In the image below I’m not comparing Republicans to enemies who tried deliberately to cripple us. I’m just suggesting that we should try to learn from history; and saying that assaults based on hubris, with incomplete consideration of likely consequences, can be destructive to everyone — both those who are attacking and those who are being attacked.
This is not a game, or a “major movie.” This is real life, right now. Actions have consequences. “Victories” can seem sweet. But their consequences are often quite different from what the gleeful attackers anticipated. Ask your favorite medium to summon up the shade of Pyrrhus, and ask him.

The movie Rosemary’s Baby was directed by Roman Polanski and photographed by William Fraker. Fraker tells a story about the set-up for one particular shot. The actress Ruth Gordon, one of the “bad guys,” goes into a bedroom to make a phone call. The camera “watches” from outside, framing the shot like this:

Fraker had originally set it up so that Gordon’s entire body and the phone were visible. Polanski kept moving him to the left until he got what’s shown here. Fraker thought it was a mistake, Polanski said, “Just wait.” Sure enough, at the first public showing, when this shot came up, the entire audience leaned in unison to the right. Subconsciously, they were trying to see around the corner and find out what was going on.

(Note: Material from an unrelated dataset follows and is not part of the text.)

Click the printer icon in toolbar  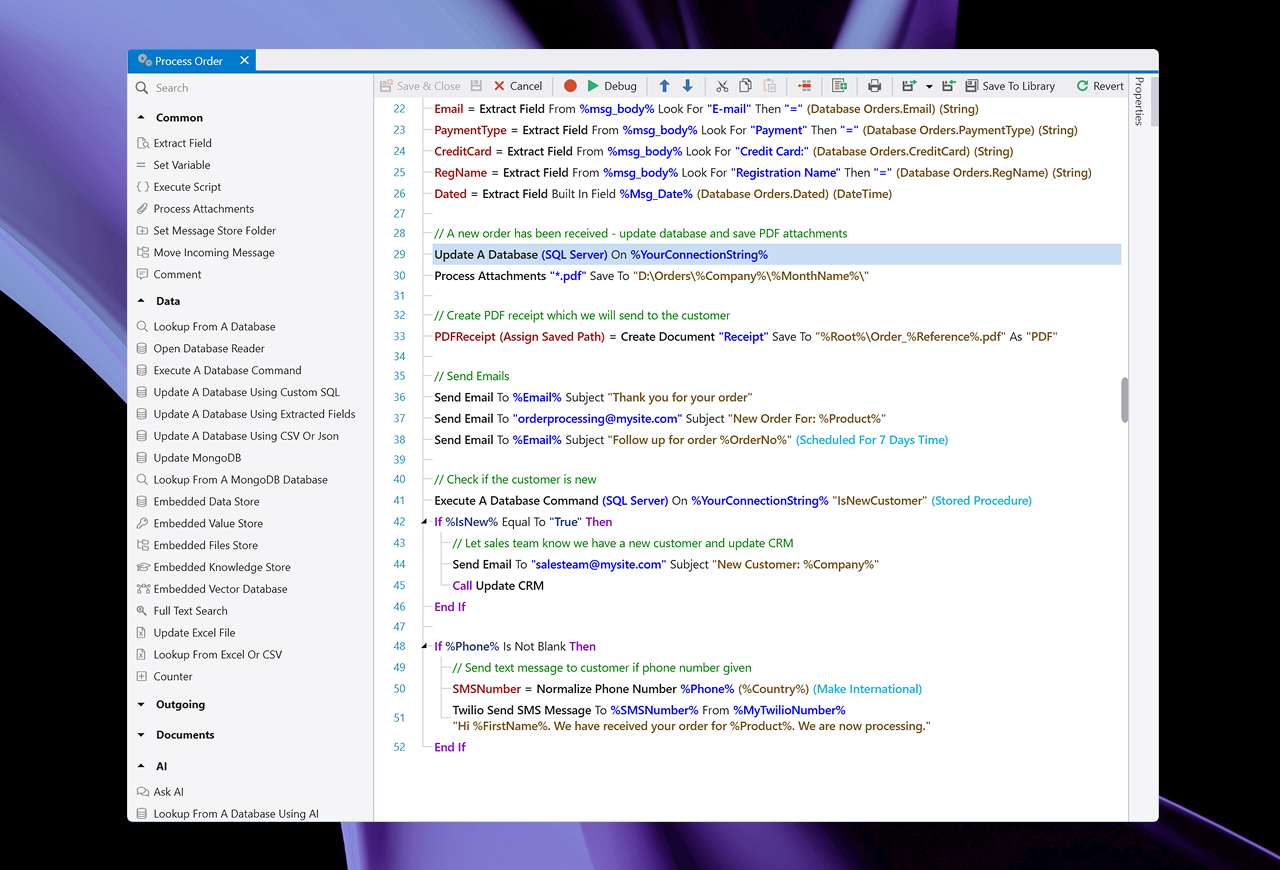pos(874,86)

Later on Marcel Duchamp brought this subconscious reaction to the fore in a way no one could deny. The vehicle was his very last work, titled Étant Donés…, on which he had worked for many years. The work is a kind of sculpture/assemblage hidden behind a wooden door in a brick wall. Well, not entirely hidden. There’s a small peephole in the door. Easier to see than describe (which I mean as a complement):

On the bottom here I show two examples of visitors looking through the peephole. On the top I show a reduced opacity image of the door, superimposed on the view the visitors are seeing as they gaze through the peephole. Human beings really want to see faces. But, obviously, there is no sightline from peephole to face.

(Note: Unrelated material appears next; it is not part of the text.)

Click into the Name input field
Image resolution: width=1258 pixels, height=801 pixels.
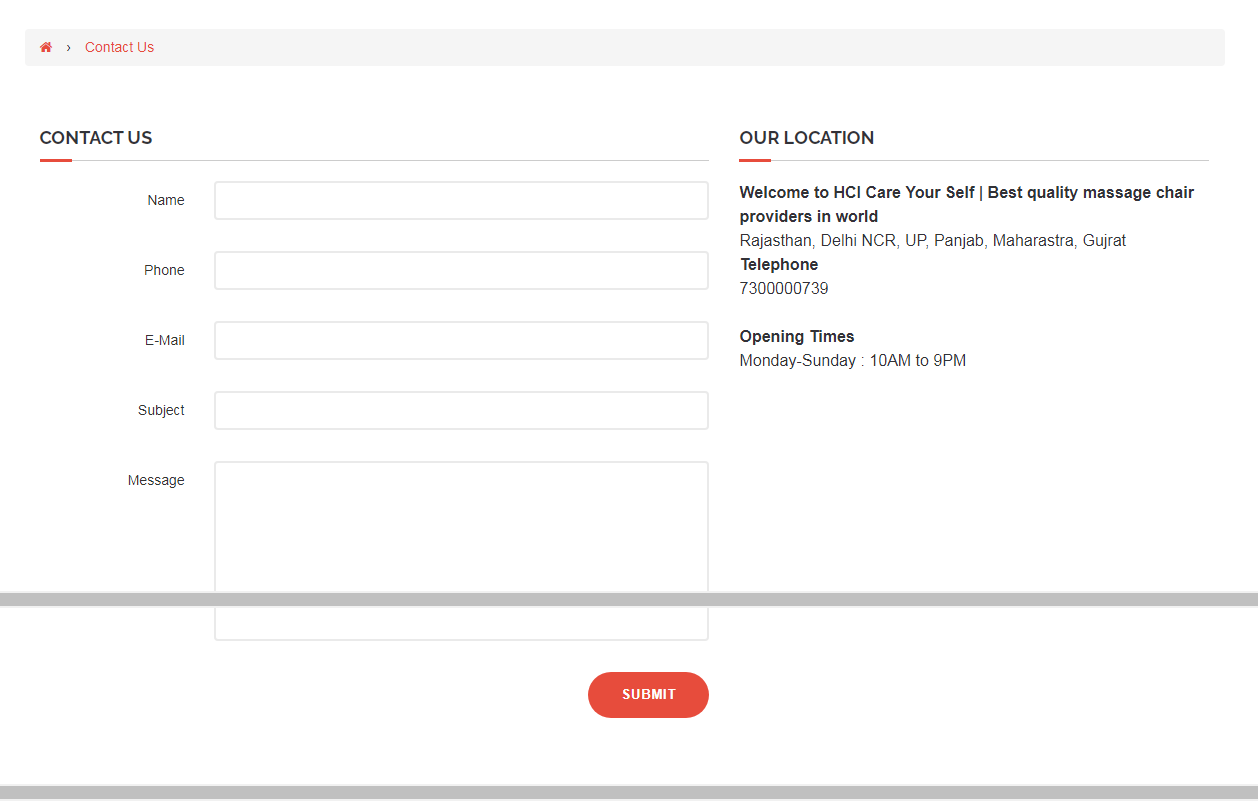(x=461, y=200)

In other words, no one peering through that peephole will ever see the face! Which is fedorkingly frustrating!! … I know this from personal experience, because my wife and I visited the museum in Philadelphia and made sure we saw the Duchamp collection. (A surreal visit to the Surrealists – “surreal” because we both were suffering big-time from a 24-hour bout with gastrointestinal disruption.)
Continuing…
I totally cop to being insatiably curious. So of course I wanted to see that face! Of course I leaned to my right, just like the audience at the first showing of Rosemary’s Baby.

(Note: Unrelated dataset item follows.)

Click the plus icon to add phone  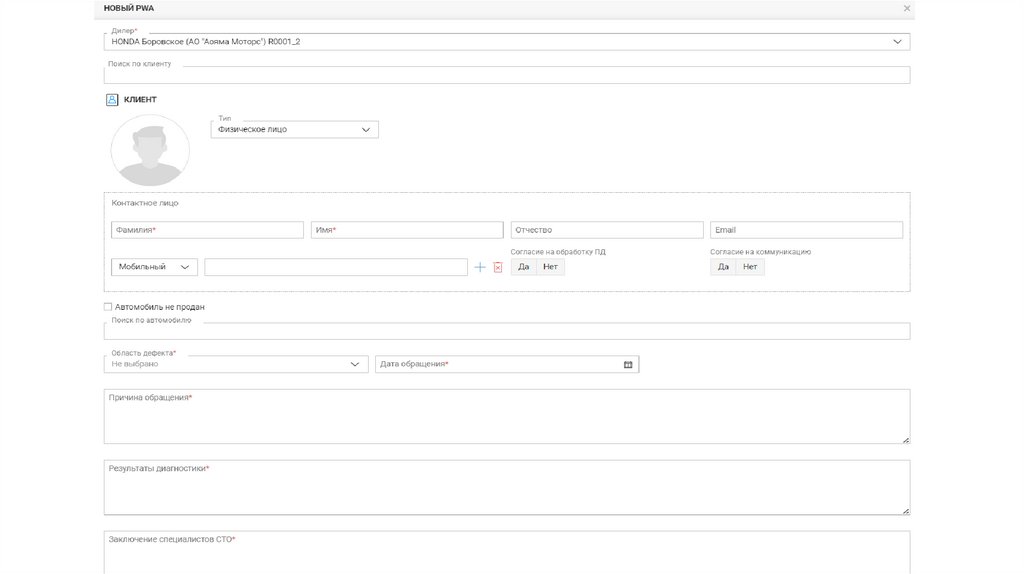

Politically, it’s a strength of conservatives that “they know what’s right; they know all important issues have already been settled; they know that any new issue or application of principle that might come up with have no more than two facets – the correct one and the liberal one… They need not devote any energy at all to reflecting on alternative facts or viewpoints. They need not even listen to what anyone with sufficient temerity to disagree might have to say.
Now this the strange part.
That’s a perfect description of MSNBC talking head Chris Matthews! Yeah, not conservative Joe Scarborough, but Tweety, the self-proclaimed “moderate liberal.” I’d recommend considering him in the context I provide above. The audience for Rosemary’s Baby leaned to the side because they wanted to know more about the situation than the narrow visual perspective they’d been given offered would provide. Same for the visitors to Duchamp’s Étant Donés…
And then there’s Tweety Matthews. He asks a question of a guest, and then interrupts the guest to provide his own answer. He talks incessantly, in a kind of shout. He listens rarely, if at all. He knows the answer already, so why would he bother seeking additional information, or considering alternate perspectives. He’s the opposite of what we saw in the first two instances. Here’s how I visualize it.

∞ ∞ ∞ ∞ ∞
I have lots more info I could share, but I’ll save it. A sample? Don’t forget that Matthews is a Philadelphia guy. You know? The city whose museum houses Duchamp’s work.